I had the privilege of joining with a number of industry, patient and regulatory participants at the Diabetes Mine Innovation Summit in Palo Alto last week. By number of participants, I mean a hundred or more. Our focus was the low percentage of diabetes patients who download information from their devices, the lack of interoperability of that data and how living with diabetes could be improved by addressing both.
Patient voices shared in video express the reason for the gathering clearly:
Linda Johnson of JDRF outlined some of the research initiatives they are funding. Alberto Guiterriez of the FDA shared a presentation on how they have made changes and are working more collaboratively with constituencies. Bruce Buckingham rose to share his experience that the agency has been successful in that transformation. He was joined by members of the Dexcom team who reinforced the FDA message of collaborative effort. These presentations set the stage for the conversations of innovations that can come to people with diabetes more rapidly and from a diversity of sources.
Patients are one of those source. If you haven’t seen Jana Beck’s presentation to the at the NY Quantified Self meetings have a look. Her work is an outstanding example of how data can be collected and used. I sought out this video after conversations with her at the summit.
I had the privilege of providing a closing patient's response to the day’s presentations and panel discussions. I am not sure what I actually said but this is a rough approximation based on my notes:
Hello. I am Bennet Dunlap I have type two diabetes and two teens who have lived with type one for 8 and 9 years respectively. This morning Steve from TCOYD asked if I was a patient and I instinctively said, No. He encouraged me to take cafe of my diabetes. I think in reflection I said no, as a function of the intensity of effort required for my care verses my kids. Raise you hand if you have any experience with the intensity of teenage attitude.
I manage my diabetes with a plate half covered with greens and a new puppy that needs a lot of walks. My kids test, correct, carb count and infuse all day, every day. I am not an endocrinologist or general practitioner but my wife and I are primary care givers. We manage care in the 8,700 plus hours a year that they are not with a physician.
The summit participants had a great conversation about the 90% of patients who don’t download data. Steve said that part of that was the B.S. spaghetti bowl of wires and cables needed. (I had a sign for that.)
I feel compelled to touch base on a different 90%. Diabetes care, some say is 90% emotional and 10% or technical. In one panel discussion one of the Saras talked about her emotional responses to service, to the lift she gets form someone knowing she is a name not a number. That is one of a myriad of examples.

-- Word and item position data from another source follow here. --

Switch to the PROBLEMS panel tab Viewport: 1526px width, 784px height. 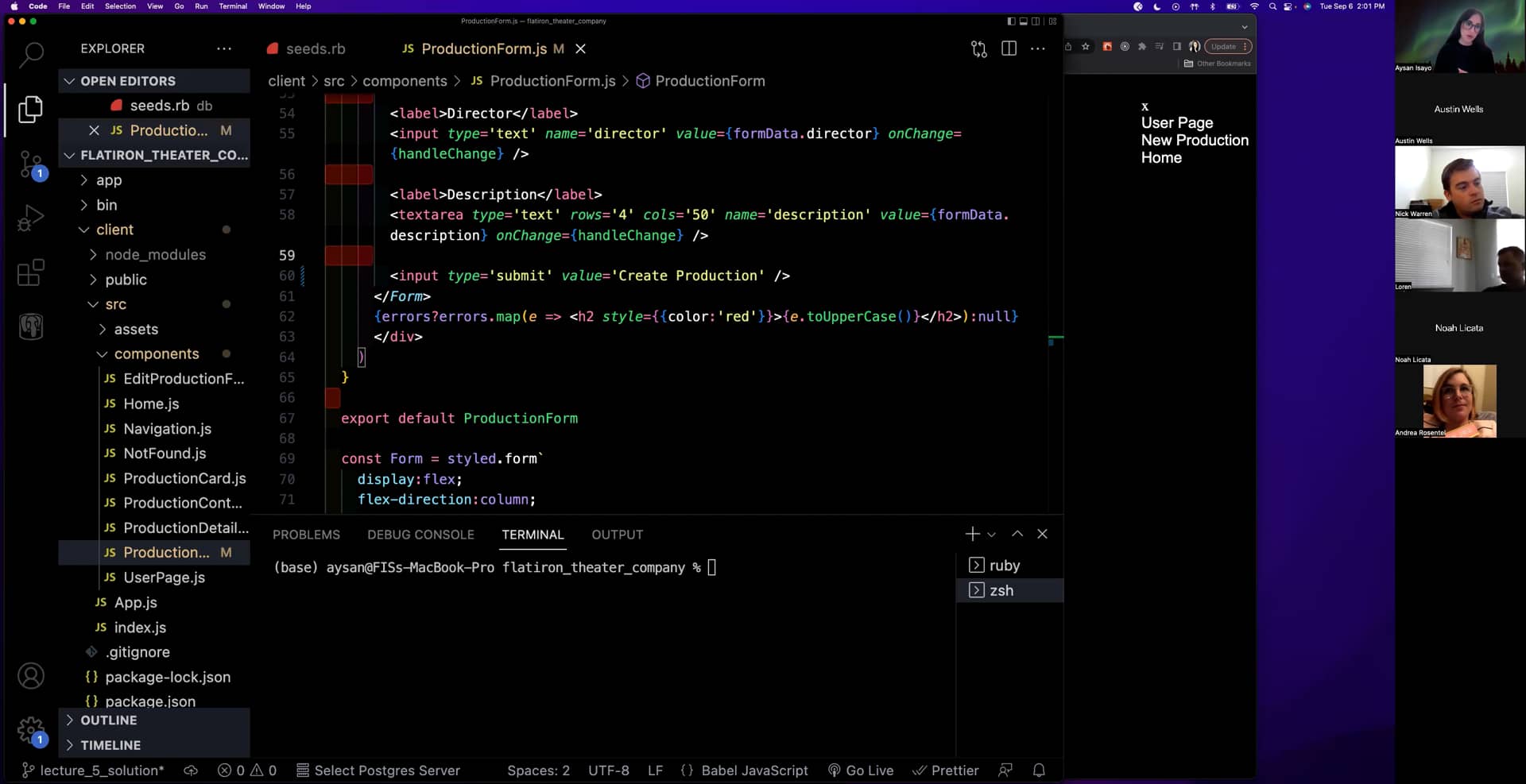coord(306,535)
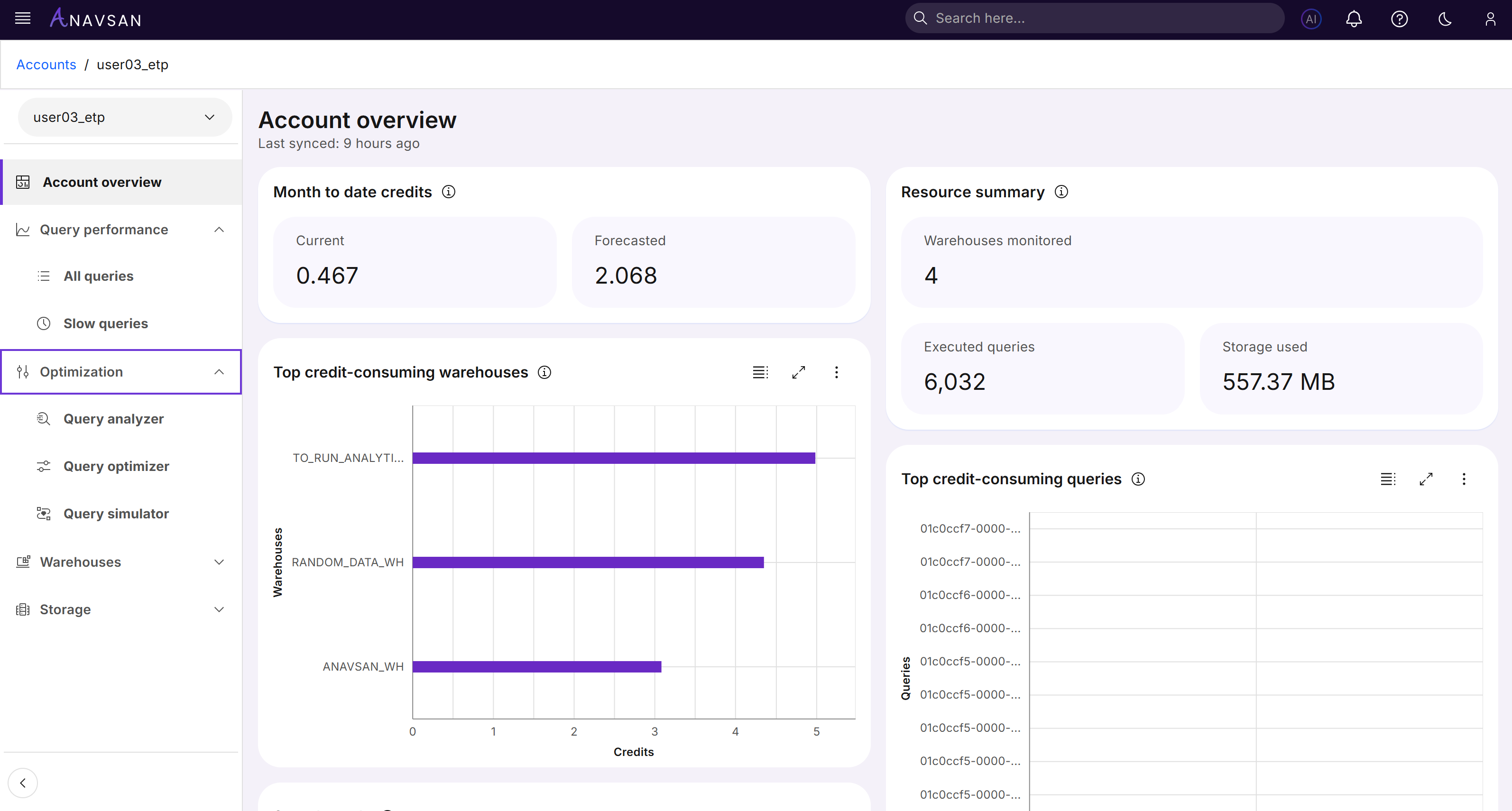Open the user03_etp account dropdown
The width and height of the screenshot is (1512, 811).
[124, 117]
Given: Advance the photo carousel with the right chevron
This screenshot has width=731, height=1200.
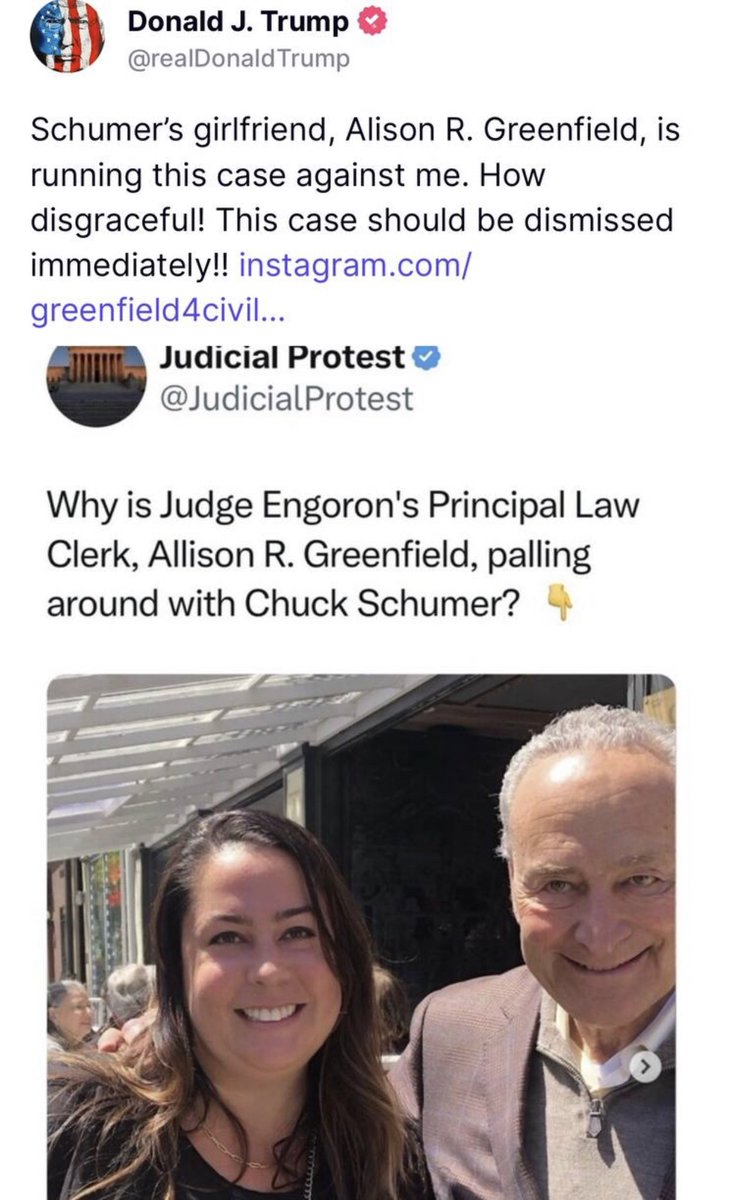Looking at the screenshot, I should pos(647,1068).
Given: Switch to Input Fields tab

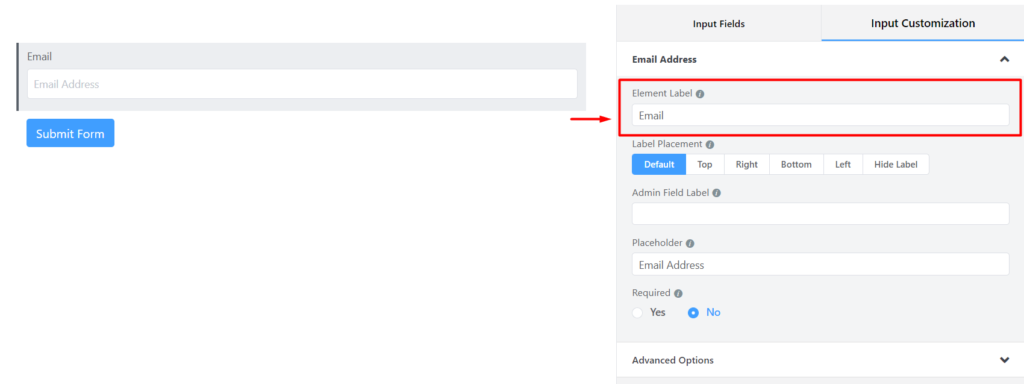Looking at the screenshot, I should click(x=719, y=24).
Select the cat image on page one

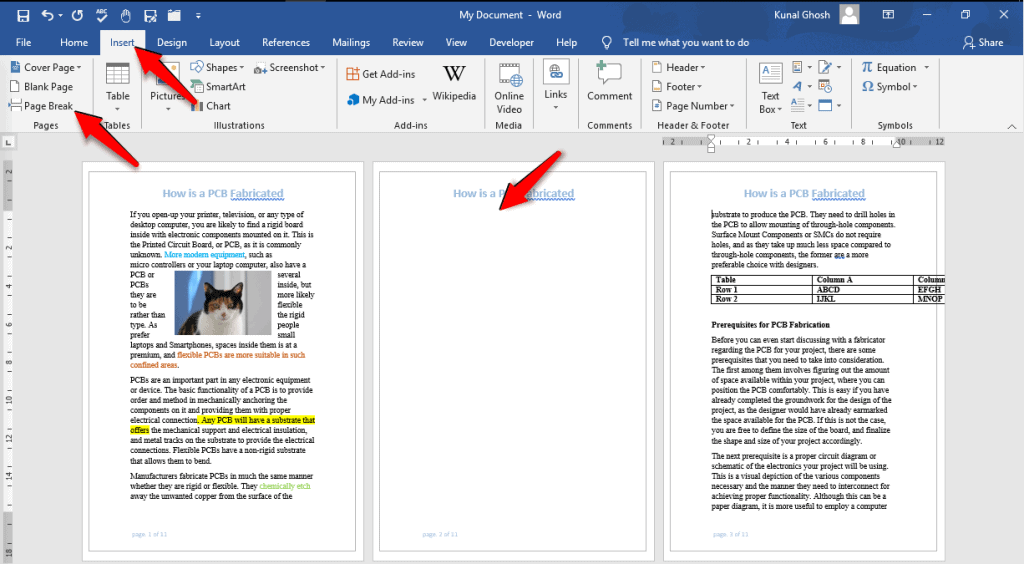pyautogui.click(x=222, y=303)
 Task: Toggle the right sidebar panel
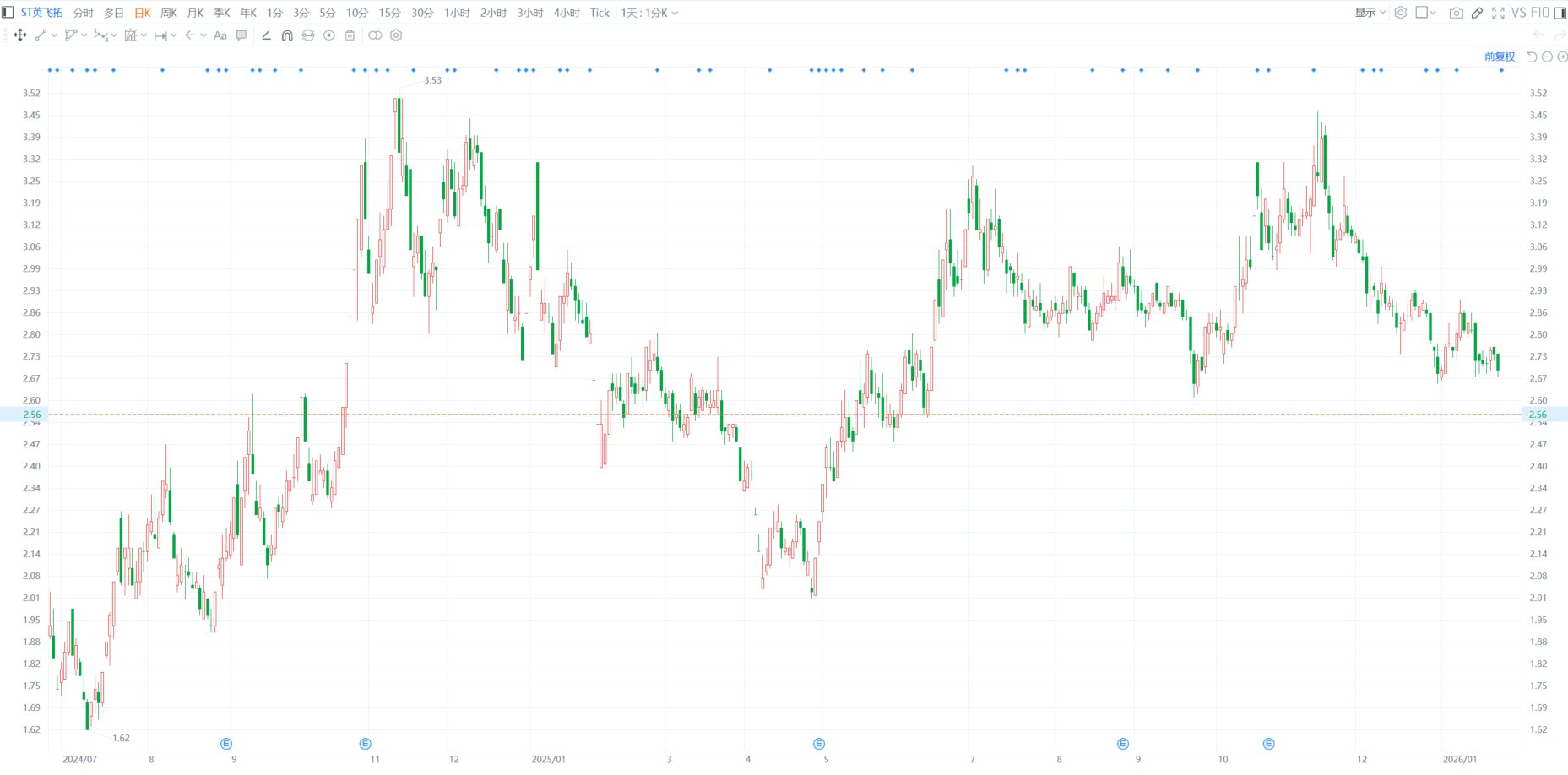click(1560, 13)
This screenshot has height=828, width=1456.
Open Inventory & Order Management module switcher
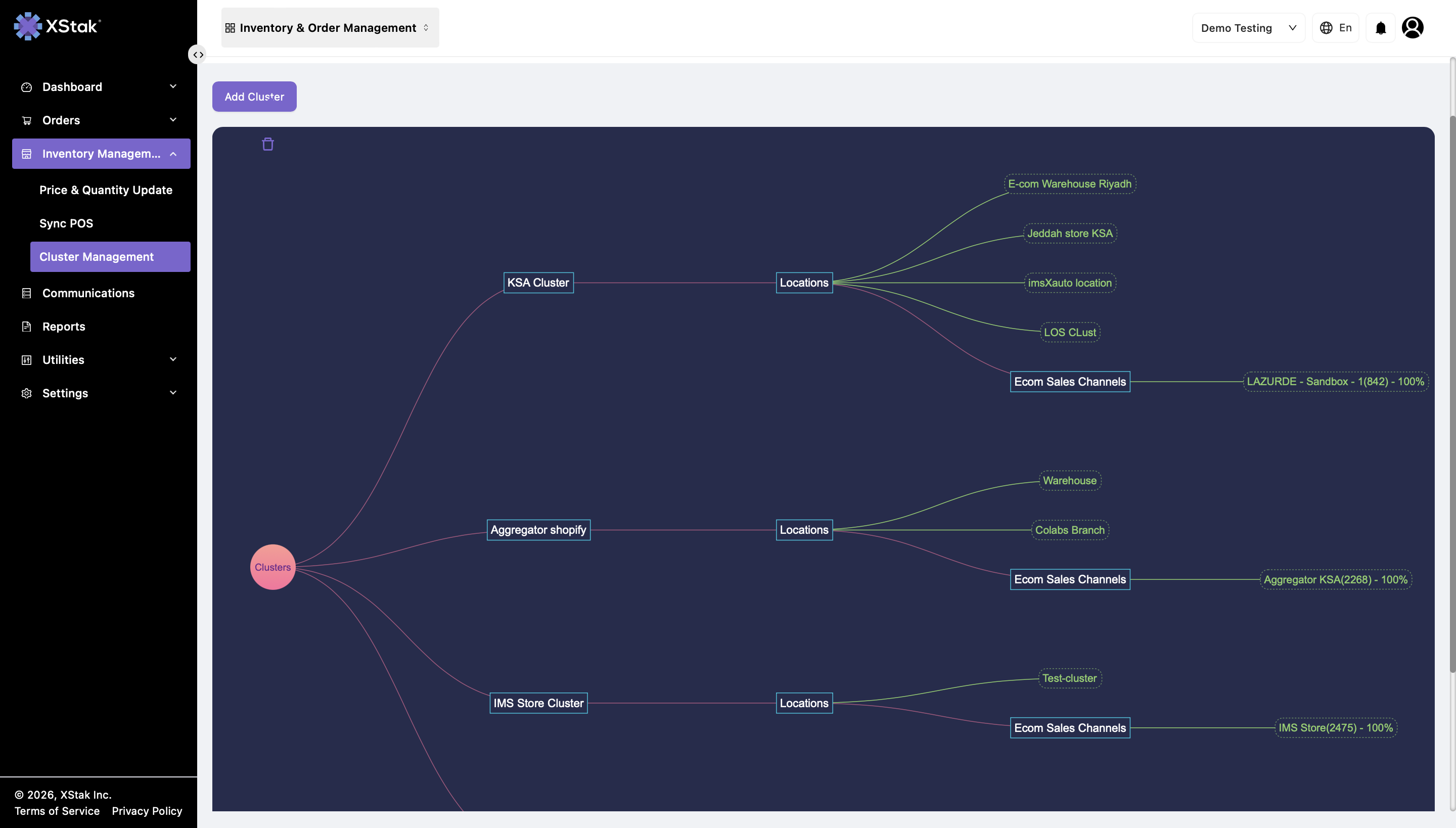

As a parent and a 8,700 hour a year, times two kids, primary care giver I want information to help me interact with our teens and I want it to help minimize attitude opportunities. Let me give you an example of how that can work. The good folks at Medtronic gave me a trial run on mySentry. That is a small screen that connects signals from the pump on my daughters belt to a bat-signal amplifier that beams the signal to the bat-cave screen downstairs. Somehow in all this I became Alfred the butler. I intentionally used all this batman language to move talk of the devices from seriously solemn to silly and so approachable.
I could look at that bat-screen and choose times of good bg to interact. To go to my daughter and say, “Hey good work look at this graph. What ever you did was great! What was it?” The technology facilitated non attitude producing, positive feedback to help the 90% of diabetes care that is emotional. That is the sweet spot.
Here is another example. Last week I had the opportunity to give a patient comment the FDA panel considering a new basal insulin. That process seemed detached from the reality of hypos. A representative of the Endocrine Society stood up and spoke about hypos and patient fear. Fear. There is a real diabetes emotion. He said that some patients intentionally run high blood sugars and poorer control out of fear of lows. For parents the fear is often focused nocturnal hypos because they kill a kids, every few weeks. The sad news spreads through social media, reinforcing the fear. This fear is a part of the emotions of diabetes care where a where technical innovation such as low glucose suspend and artificial pancreas that JDRF and the FDA spoke can start to help. Information technology super heroes are needed to make them.
This morning the point was made that to improve the use of data, the process has to be made fun. I would maybe say rewarding is close enough to fun. Not fun as in a game. Not points adding up to gift cards, not commerce but emotionally rewarding. This group can create the means of connecting to patients to peers to make sure each success, no matter how small, has a chance to shine. I suggest that is where the reward can be found.
People with diabetes are their own primary care givers. Peer to peer patient support can the reward that drives behavior 8,700 hours a year. If the group at the Diabetes Mine Summit can create tools to make those connections simple, peers will make them rewarding.
If you do, you are Super Heroes in my eyes.